Douglas High School (DHS) is a public high school in Douglas, Arizona. The school enrolled 1,378 in the 2011–2012 school year who primarily come from two feeder schools, Paul Huber Middle School and Ray Borane Middle School, both located in Douglas.

== History ==
The school was founded in 1908 and was originally located at 840 E. 12th St. In 1949 the new Douglas High School opened at 1500 15th St. The new campus was designed by the architecture firm Edward L. Varney Associates of Phoenix. The construction contract to build the new school was awarded to Duam Donaldson Construction Co. also of Phoenix.

==Academics==
Principal: Melissa Rodriguez.
Assistant Principal of Athletics: Angel Ortega.
Assistant Principal of CTE: Albert Young.
Assistant Principal of Curriculum: Angel Vidal

Total enrollment was 1,480 students in 2017, and the student/teacher ratio was 28:1.

==Sports==
The school's main rival is Bisbee High School. "The Copper Pick", as the football series between the schools is known, has been played 140 times, with Douglas leading the series 75–57–8.

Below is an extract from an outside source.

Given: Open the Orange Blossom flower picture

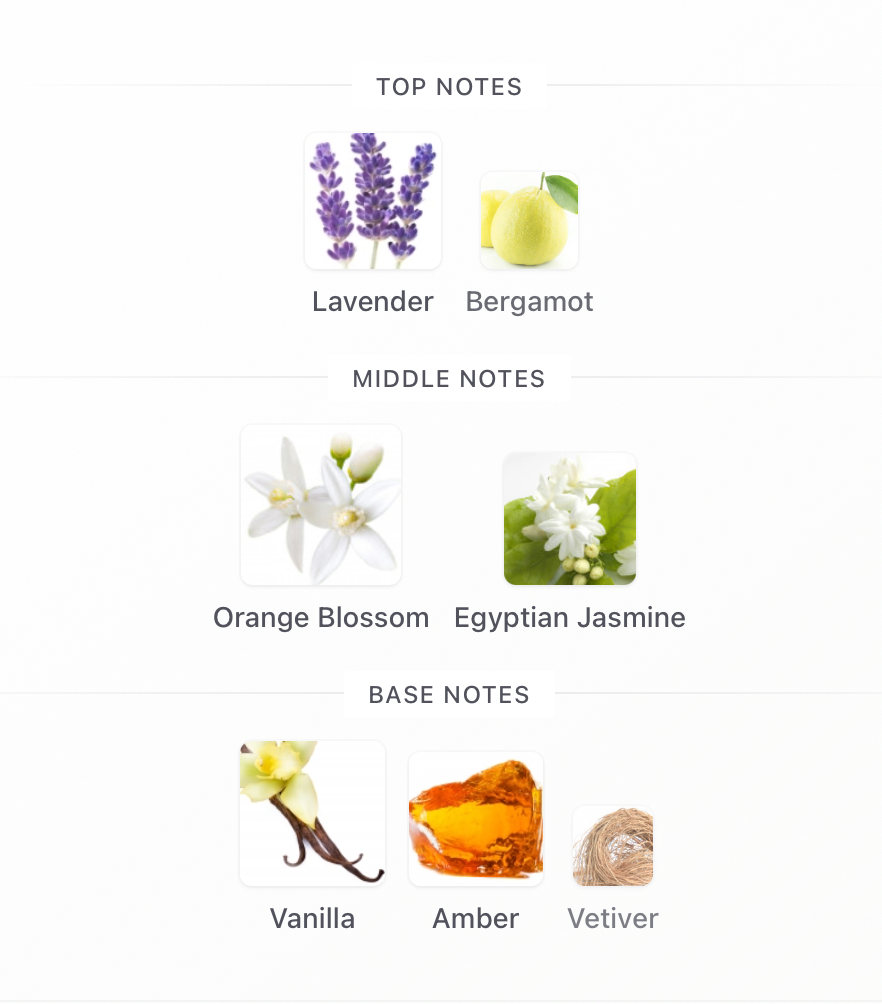Looking at the screenshot, I should pyautogui.click(x=321, y=505).
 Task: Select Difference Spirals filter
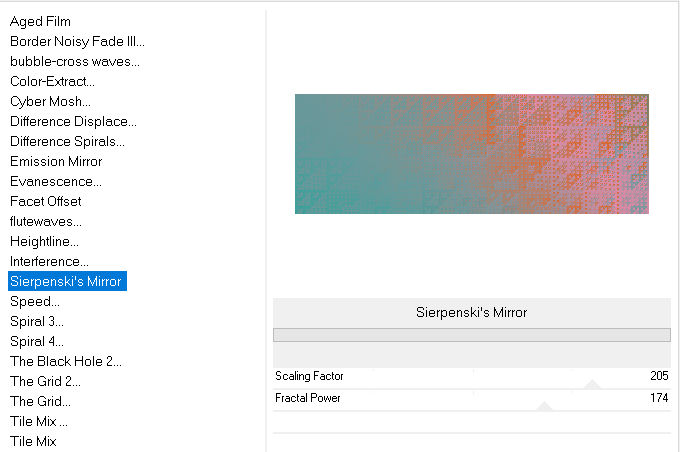67,141
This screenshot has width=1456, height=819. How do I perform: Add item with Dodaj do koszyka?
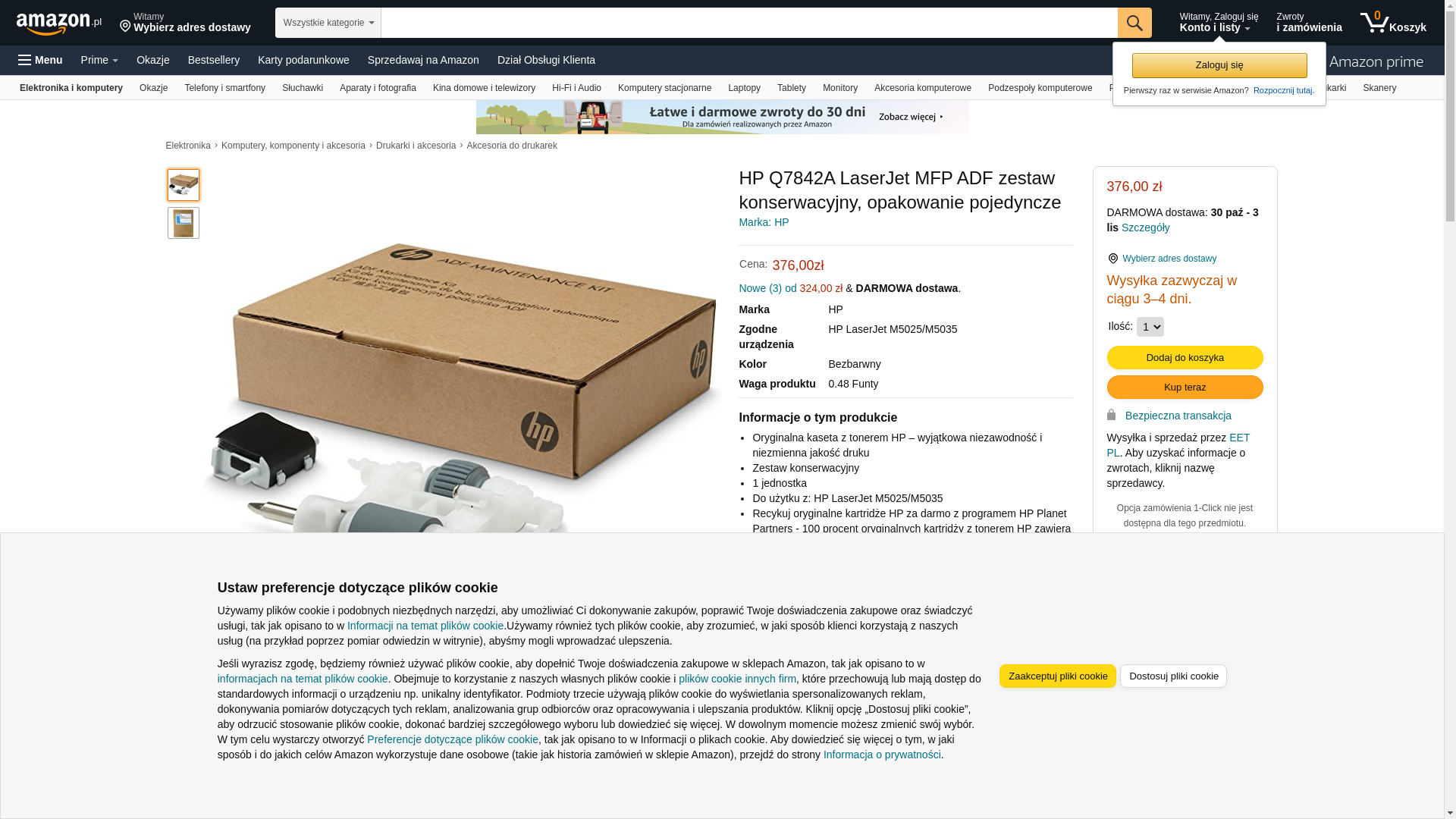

The Bulldogs won the class 4A football championship in 1957 (both "mythical" or non-playoff titles), and 1961. In 1946, they did not win the state championship, in part because they were forced to forfeit several games due to rules violations, but they did almost force a playoff game with Mesa for the title. The Bulldogs won the class 4A basketball championship in 1932.

The Douglas Bulldogs were once home to Kenny Cormier, 2004 Foot Locker Nationals Cross Country Champion.

The Douglas Bulldogs had two state champions in Track & Field in 2011. Melissa Castillo won the girls triple jump, while Alfonso Mejia won the boys 300-intermediate hurdles.

==Notable alumni==
- Bill Melendez: José Cuauhtémoc "Bill" Melendez (1916–2008), was a director, animator, and cartoonist. He was known for his work with the Peanuts specials, where he also performed the voice effects of Snoopy, and for his work with several Disney projects. His other works included two Garfield specials. He won several Emmy awards and numerous other awards.